### Required work
Could you set down every record below exactly as it appears?

Saved data entries
·····

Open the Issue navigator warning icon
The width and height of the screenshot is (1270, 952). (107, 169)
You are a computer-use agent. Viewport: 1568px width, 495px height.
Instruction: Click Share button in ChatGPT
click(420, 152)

·····

### Answer to this task
Open the Issue navigator warning icon
The width and height of the screenshot is (1270, 952). (107, 169)
You are a computer-use agent. Viewport: 1568px width, 495px height.
Instruction: Click Share button in ChatGPT
click(420, 152)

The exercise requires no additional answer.